(Stored entries)
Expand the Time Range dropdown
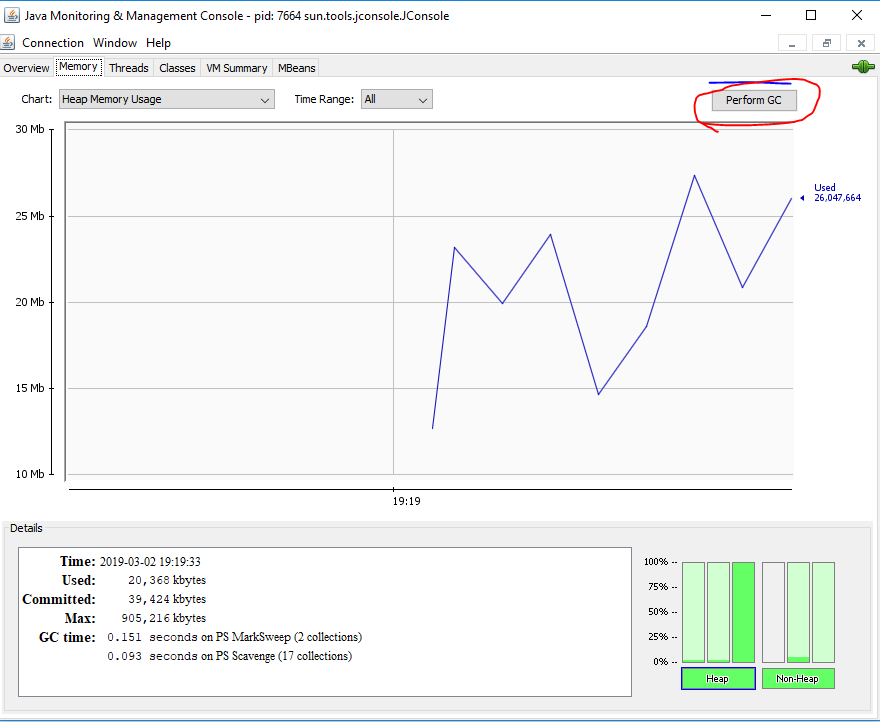This screenshot has height=722, width=880. point(396,100)
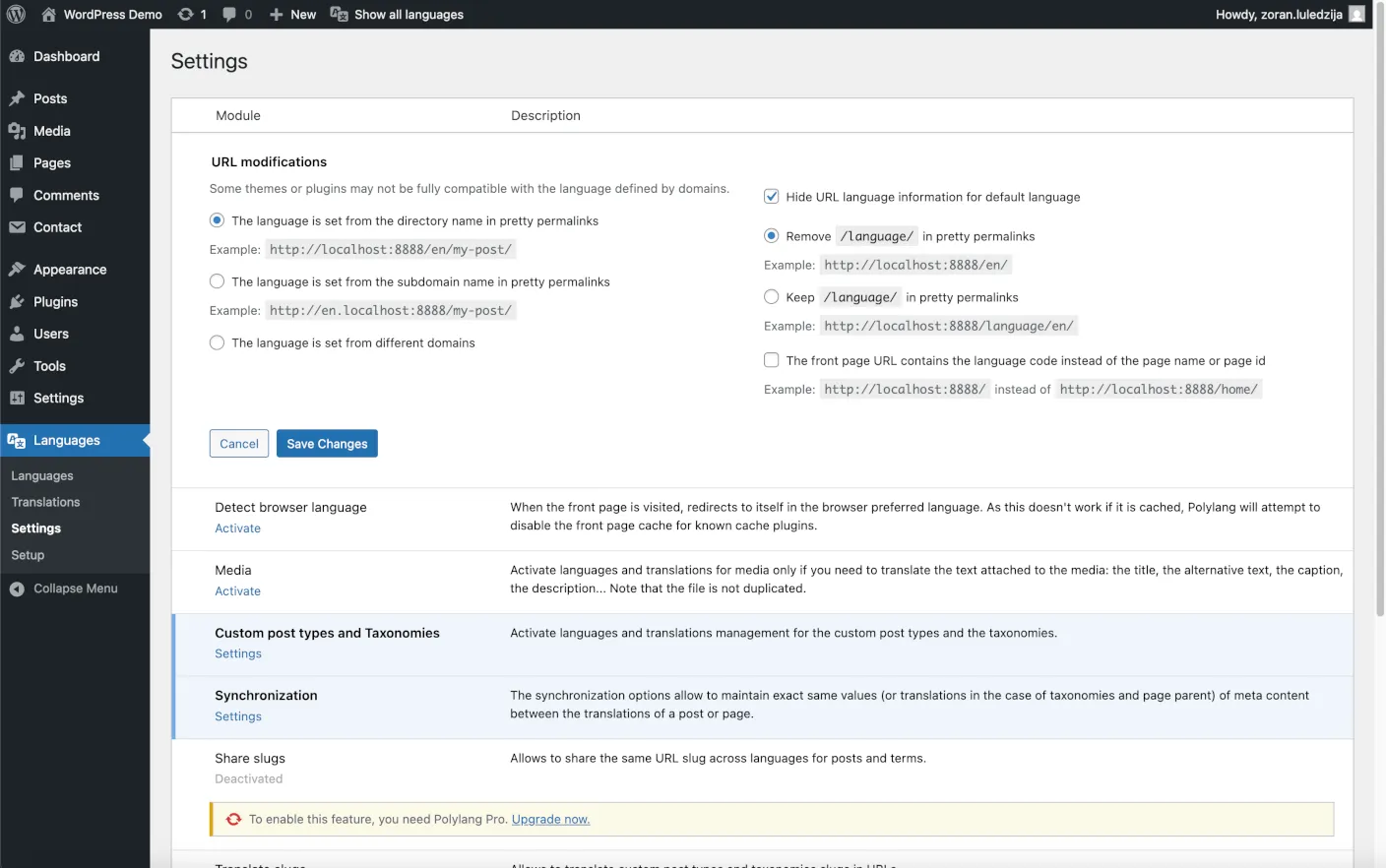Open Show all languages switcher

[398, 14]
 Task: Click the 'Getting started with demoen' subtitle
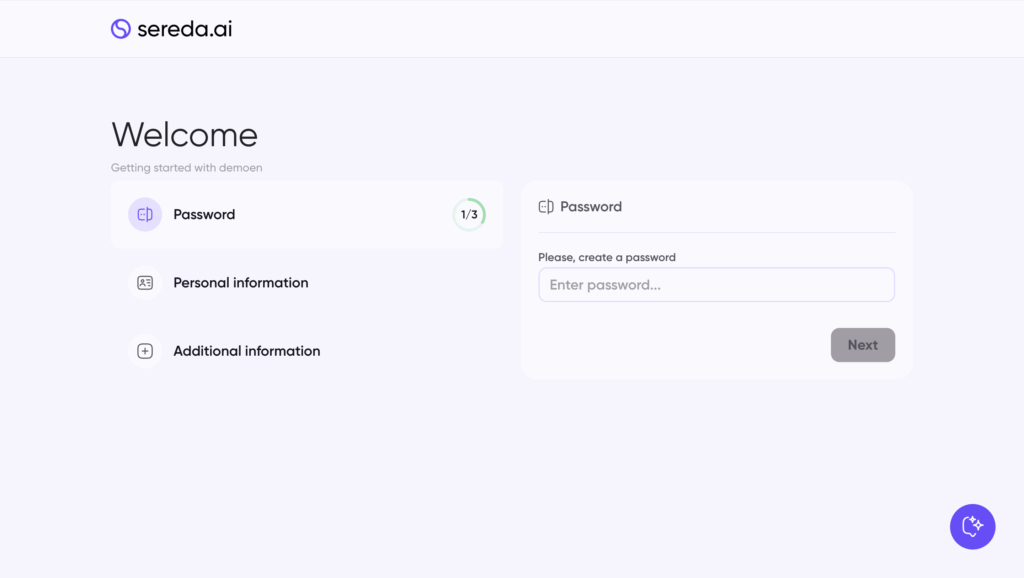[x=186, y=168]
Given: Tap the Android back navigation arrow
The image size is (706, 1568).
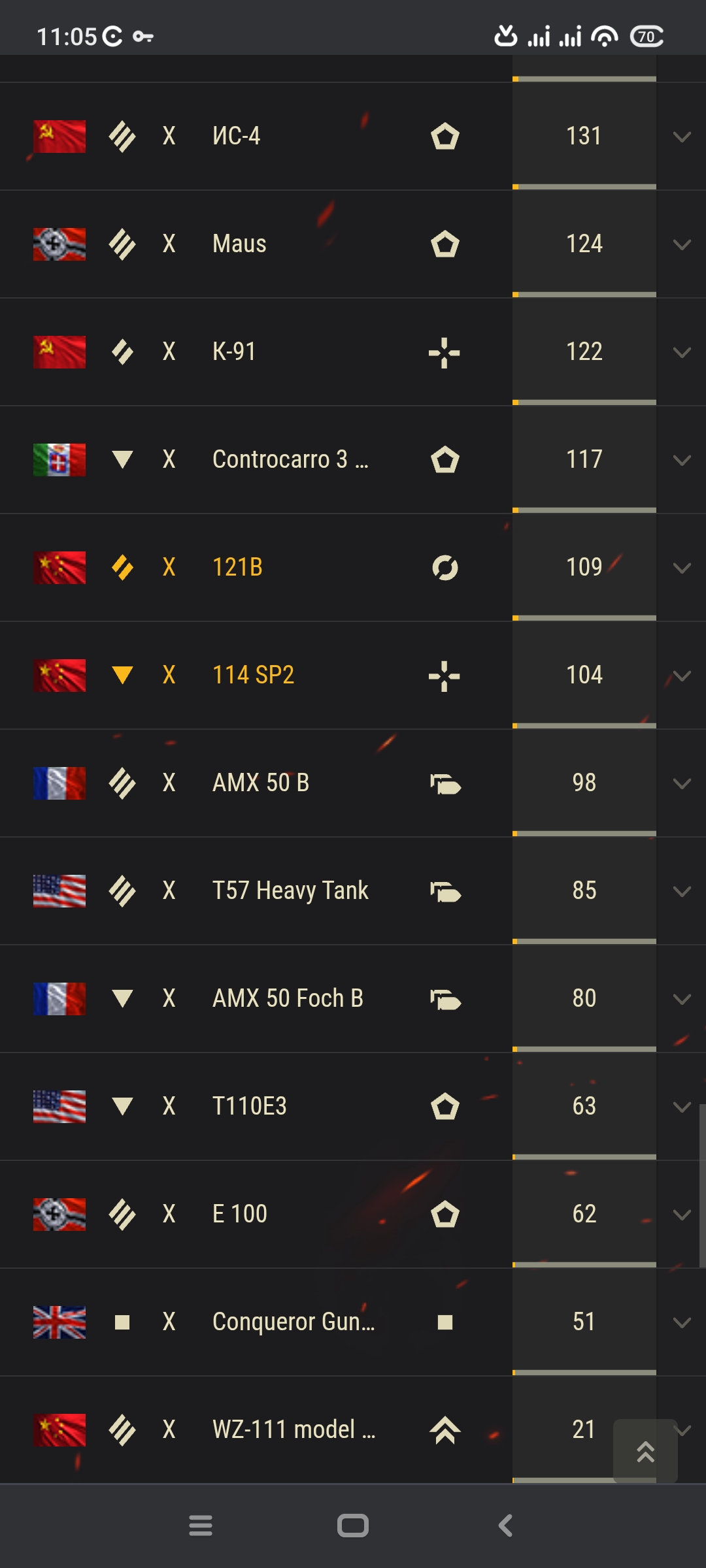Looking at the screenshot, I should pos(505,1526).
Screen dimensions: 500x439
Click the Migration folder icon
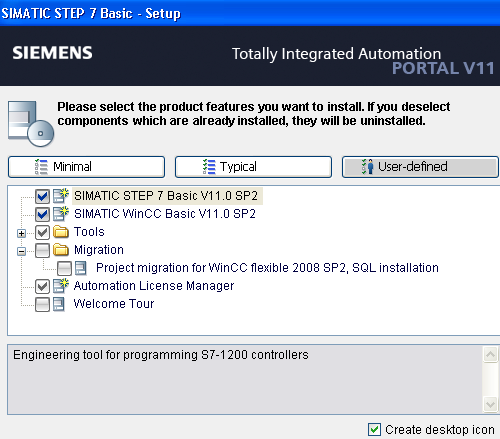(x=61, y=250)
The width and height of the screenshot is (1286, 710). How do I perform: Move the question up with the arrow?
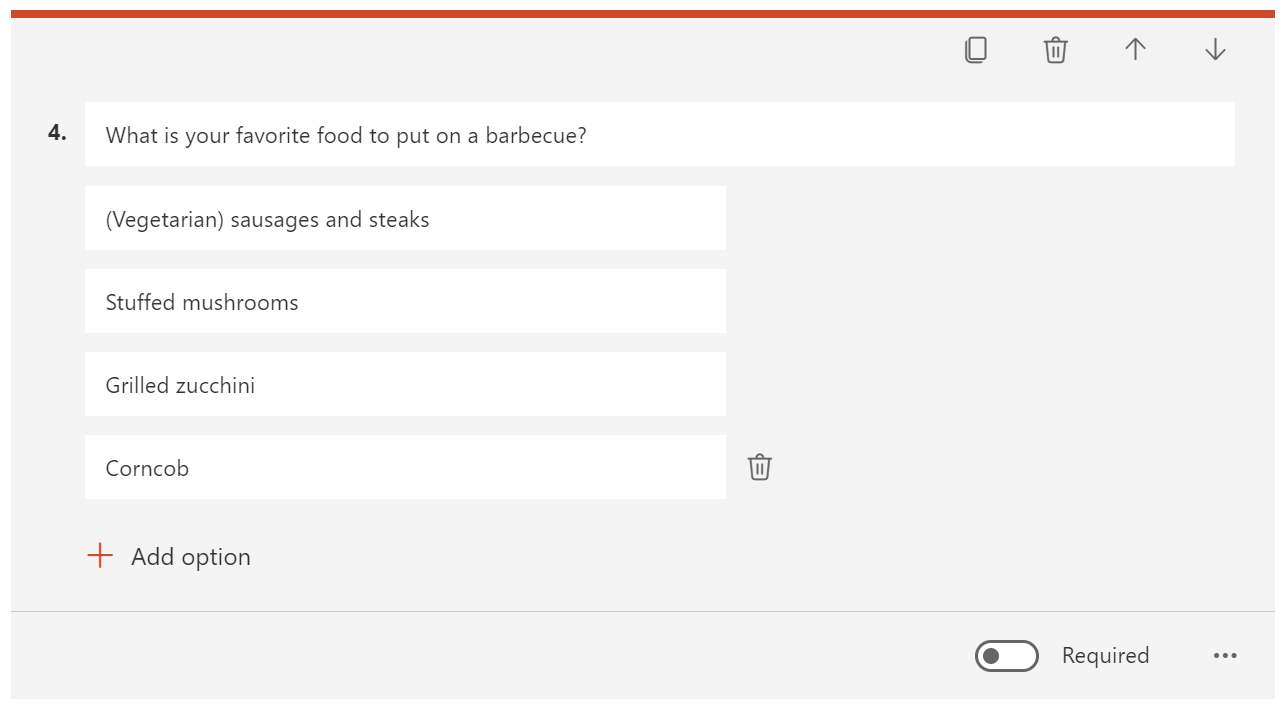pos(1135,50)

• What the task asks: In the records above, find the line that contains "The image size is (706, 1568).", then write it out along with every line after it, exactly, through the last one. Leave the pictures out.

• Output for this exercise:
The image size is (706, 1568).
Looking at the screenshot, I should pos(505,1526).
Screen dimensions: 500x439
Click the Migration folder icon
(x=61, y=250)
The width and height of the screenshot is (1286, 710). How do I perform: Move the question up with the arrow?
pos(1135,50)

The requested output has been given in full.